● **STATED TASK**: Extract every line below that contains the word "Open", and treat uppercase and lowercase letters as different.

● **STORED DATA**:
#####

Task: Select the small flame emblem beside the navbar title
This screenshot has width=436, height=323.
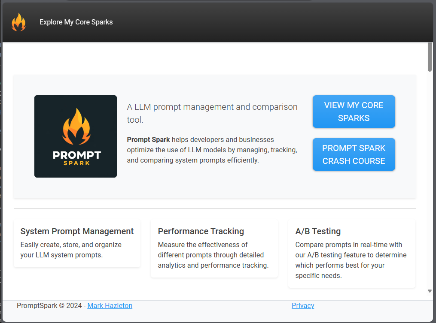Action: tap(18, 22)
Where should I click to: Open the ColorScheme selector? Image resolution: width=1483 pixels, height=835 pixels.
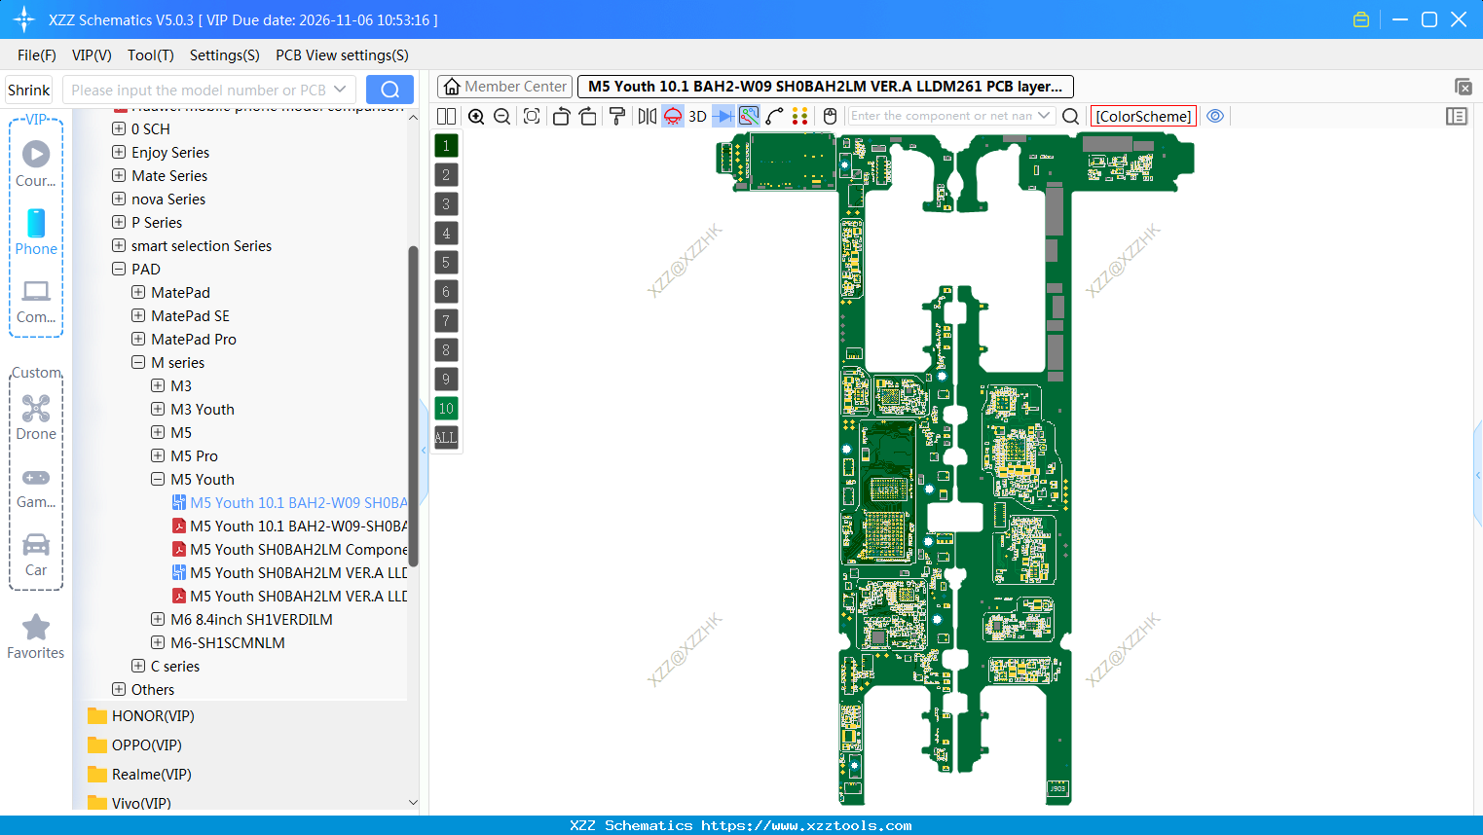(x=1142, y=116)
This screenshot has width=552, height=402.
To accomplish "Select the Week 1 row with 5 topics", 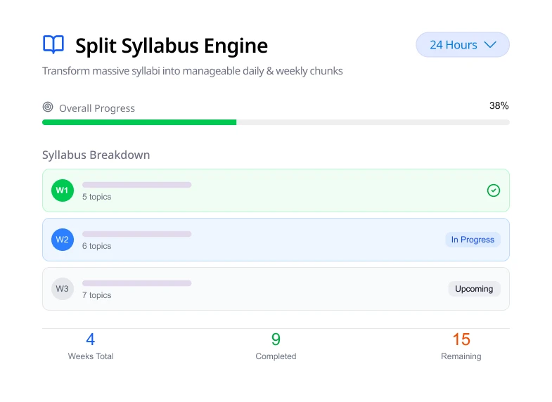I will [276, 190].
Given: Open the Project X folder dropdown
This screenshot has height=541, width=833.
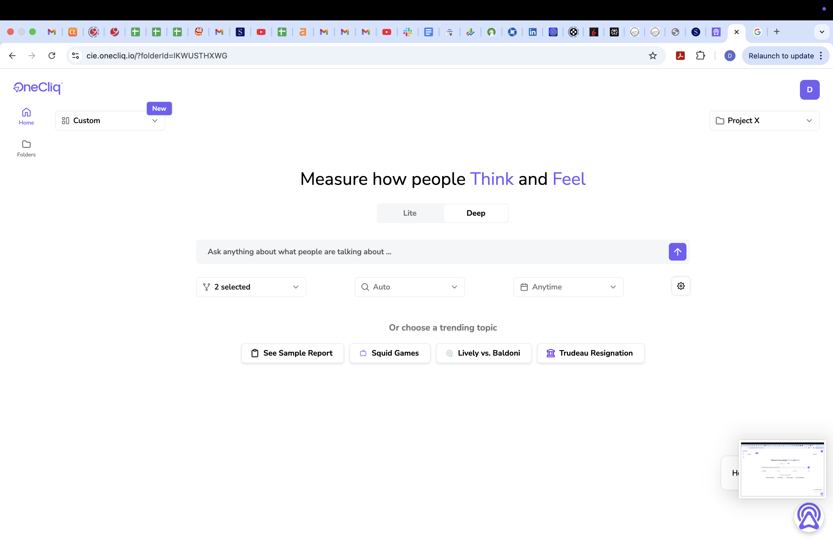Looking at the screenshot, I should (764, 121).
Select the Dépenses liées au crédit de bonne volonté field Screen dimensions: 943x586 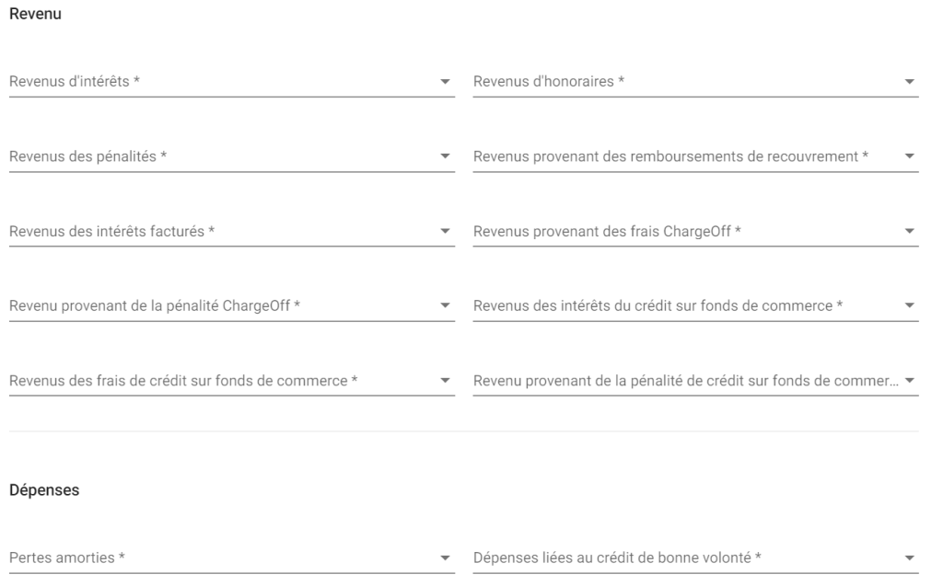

#####

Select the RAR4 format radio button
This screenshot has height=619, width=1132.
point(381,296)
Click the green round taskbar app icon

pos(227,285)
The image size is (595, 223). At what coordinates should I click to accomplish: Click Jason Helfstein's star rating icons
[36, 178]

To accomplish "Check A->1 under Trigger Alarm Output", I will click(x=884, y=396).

#####

● **RESULT FOR THIS EXERCISE**:
Where should I click to: Open the ColorScheme selector? Image resolution: width=1483 pixels, height=835 pixels.
Given: Open the Project X folder dropdown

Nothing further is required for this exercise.